__ACTION ITEM__: Without changing anything, transcribe all of the entries.

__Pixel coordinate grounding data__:
= = = = =

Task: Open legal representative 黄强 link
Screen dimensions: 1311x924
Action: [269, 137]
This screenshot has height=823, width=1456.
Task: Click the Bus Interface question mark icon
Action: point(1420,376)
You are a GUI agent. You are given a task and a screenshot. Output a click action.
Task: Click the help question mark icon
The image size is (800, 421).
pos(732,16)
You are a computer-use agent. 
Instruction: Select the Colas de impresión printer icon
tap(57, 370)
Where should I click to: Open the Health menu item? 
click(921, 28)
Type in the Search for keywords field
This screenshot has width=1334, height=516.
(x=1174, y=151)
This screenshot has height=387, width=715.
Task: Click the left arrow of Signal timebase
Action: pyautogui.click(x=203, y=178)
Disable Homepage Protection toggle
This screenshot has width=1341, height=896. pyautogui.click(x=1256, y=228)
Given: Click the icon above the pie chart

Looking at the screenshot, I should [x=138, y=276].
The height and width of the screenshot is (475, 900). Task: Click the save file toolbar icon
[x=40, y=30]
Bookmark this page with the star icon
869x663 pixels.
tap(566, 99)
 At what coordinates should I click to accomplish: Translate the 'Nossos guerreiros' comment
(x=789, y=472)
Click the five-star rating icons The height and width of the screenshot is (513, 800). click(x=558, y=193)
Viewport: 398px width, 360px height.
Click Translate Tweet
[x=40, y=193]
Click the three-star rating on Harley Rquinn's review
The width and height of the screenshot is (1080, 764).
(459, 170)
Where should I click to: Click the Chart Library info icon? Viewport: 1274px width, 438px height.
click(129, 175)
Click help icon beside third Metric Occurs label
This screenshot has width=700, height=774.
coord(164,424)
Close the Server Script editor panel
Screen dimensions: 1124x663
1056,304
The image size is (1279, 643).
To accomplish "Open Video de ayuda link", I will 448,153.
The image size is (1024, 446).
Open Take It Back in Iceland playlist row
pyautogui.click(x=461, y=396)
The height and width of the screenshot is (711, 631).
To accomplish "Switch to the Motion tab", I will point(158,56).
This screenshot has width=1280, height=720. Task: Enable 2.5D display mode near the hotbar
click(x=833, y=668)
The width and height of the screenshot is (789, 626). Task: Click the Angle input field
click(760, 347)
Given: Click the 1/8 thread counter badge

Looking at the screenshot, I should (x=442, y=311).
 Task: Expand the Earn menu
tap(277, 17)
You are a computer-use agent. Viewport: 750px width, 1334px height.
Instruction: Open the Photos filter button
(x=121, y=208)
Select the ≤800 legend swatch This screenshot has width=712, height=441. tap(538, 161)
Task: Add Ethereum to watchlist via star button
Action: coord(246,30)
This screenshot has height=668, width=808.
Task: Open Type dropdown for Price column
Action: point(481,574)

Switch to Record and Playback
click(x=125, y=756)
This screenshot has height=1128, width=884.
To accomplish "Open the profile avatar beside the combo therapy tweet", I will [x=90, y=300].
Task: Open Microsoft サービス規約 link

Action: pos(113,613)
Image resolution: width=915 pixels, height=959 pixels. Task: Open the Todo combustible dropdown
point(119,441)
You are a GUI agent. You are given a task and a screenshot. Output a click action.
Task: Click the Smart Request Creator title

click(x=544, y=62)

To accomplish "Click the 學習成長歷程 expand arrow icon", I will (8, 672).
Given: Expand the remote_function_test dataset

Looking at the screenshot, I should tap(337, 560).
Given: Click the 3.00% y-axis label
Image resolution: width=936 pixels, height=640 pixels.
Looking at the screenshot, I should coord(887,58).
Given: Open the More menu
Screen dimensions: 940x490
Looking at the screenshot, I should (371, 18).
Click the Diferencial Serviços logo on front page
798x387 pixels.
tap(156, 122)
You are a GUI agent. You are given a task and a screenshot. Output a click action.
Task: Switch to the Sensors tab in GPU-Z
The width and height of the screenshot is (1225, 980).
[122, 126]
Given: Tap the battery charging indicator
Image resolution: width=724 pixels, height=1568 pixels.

= = = = =

__EXERCISE SOLUTION__:
Task: Open legal representative 黄强 link
Screen dimensions: 1311x924
Action: [269, 137]
This screenshot has height=823, width=1456.
Task: Click the Bus Interface question mark icon
Action: point(1420,376)
You are a GUI agent. You are given a task and a screenshot. Output a click action.
Task: Click the help question mark icon
The image size is (800, 421).
pos(732,16)
You are a computer-use agent. 
Instruction: Select the Colas de impresión printer icon
tap(57, 370)
Where should I click to: Open the Health menu item? 
click(921, 28)
Type in the Search for keywords field
This screenshot has width=1334, height=516.
(x=1174, y=151)
This screenshot has height=387, width=715.
Task: Click the left arrow of Signal timebase
Action: pyautogui.click(x=203, y=178)
Disable Homepage Protection toggle
This screenshot has width=1341, height=896. pyautogui.click(x=1256, y=228)
Given: Click the icon above the pie chart

Looking at the screenshot, I should [x=138, y=276].
The height and width of the screenshot is (475, 900). Task: Click the save file toolbar icon
[x=40, y=30]
Bookmark this page with the star icon
869x663 pixels.
tap(566, 99)
 At what coordinates should I click to accomplish: Translate the 'Nossos guerreiros' comment
(x=789, y=472)
Click the five-star rating icons The height and width of the screenshot is (513, 800). click(x=558, y=193)
Viewport: 398px width, 360px height.
Click Translate Tweet
[x=40, y=193]
Click the three-star rating on Harley Rquinn's review
The width and height of the screenshot is (1080, 764).
(459, 170)
Where should I click to: Click the Chart Library info icon? Viewport: 1274px width, 438px height.
click(129, 175)
Click help icon beside third Metric Occurs label
This screenshot has width=700, height=774.
coord(164,424)
Close the Server Script editor panel
Screen dimensions: 1124x663
1056,304
The image size is (1279, 643).
To accomplish "Open Video de ayuda link", I will 448,153.
The image size is (1024, 446).
Open Take It Back in Iceland playlist row
pyautogui.click(x=461, y=396)
The height and width of the screenshot is (711, 631).
To accomplish "Switch to the Motion tab", I will point(158,56).
This screenshot has width=1280, height=720. Task: Enable 2.5D display mode near the hotbar
click(x=833, y=668)
The width and height of the screenshot is (789, 626). Task: Click the Angle input field
click(760, 347)
Given: Click the 1/8 thread counter badge

Looking at the screenshot, I should (x=442, y=311).
 Task: Expand the Earn menu
tap(277, 17)
You are a computer-use agent. Viewport: 750px width, 1334px height.
Instruction: Open the Photos filter button
(x=121, y=208)
Select the ≤800 legend swatch This screenshot has width=712, height=441. tap(538, 161)
Task: Add Ethereum to watchlist via star button
Action: coord(246,30)
This screenshot has height=668, width=808.
Task: Open Type dropdown for Price column
Action: point(481,574)

Switch to Record and Playback
click(x=125, y=756)
This screenshot has height=1128, width=884.
To accomplish "Open the profile avatar beside the combo therapy tweet", I will [x=90, y=300].
Task: Open Microsoft サービス規約 link

Action: pos(113,613)
Image resolution: width=915 pixels, height=959 pixels. Task: Open the Todo combustible dropdown
point(119,441)
You are a GUI agent. You are given a task and a screenshot. Output a click action.
Task: Click the Smart Request Creator title

click(x=544, y=62)

To accomplish "Click the 學習成長歷程 expand arrow icon", I will (8, 672).
Given: Expand the remote_function_test dataset

Looking at the screenshot, I should tap(337, 560).
Given: Click the 3.00% y-axis label
Image resolution: width=936 pixels, height=640 pixels.
Looking at the screenshot, I should coord(887,58).
Given: Open the More menu
Screen dimensions: 940x490
Looking at the screenshot, I should (371, 18).
Click the Diferencial Serviços logo on front page
798x387 pixels.
tap(156, 122)
You are a GUI agent. You are given a task and a screenshot. Output a click action.
Task: Switch to the Sensors tab in GPU-Z
The width and height of the screenshot is (1225, 980).
[122, 126]
Given: Tap the battery charging indicator
Image resolution: width=724 pixels, height=1568 pixels.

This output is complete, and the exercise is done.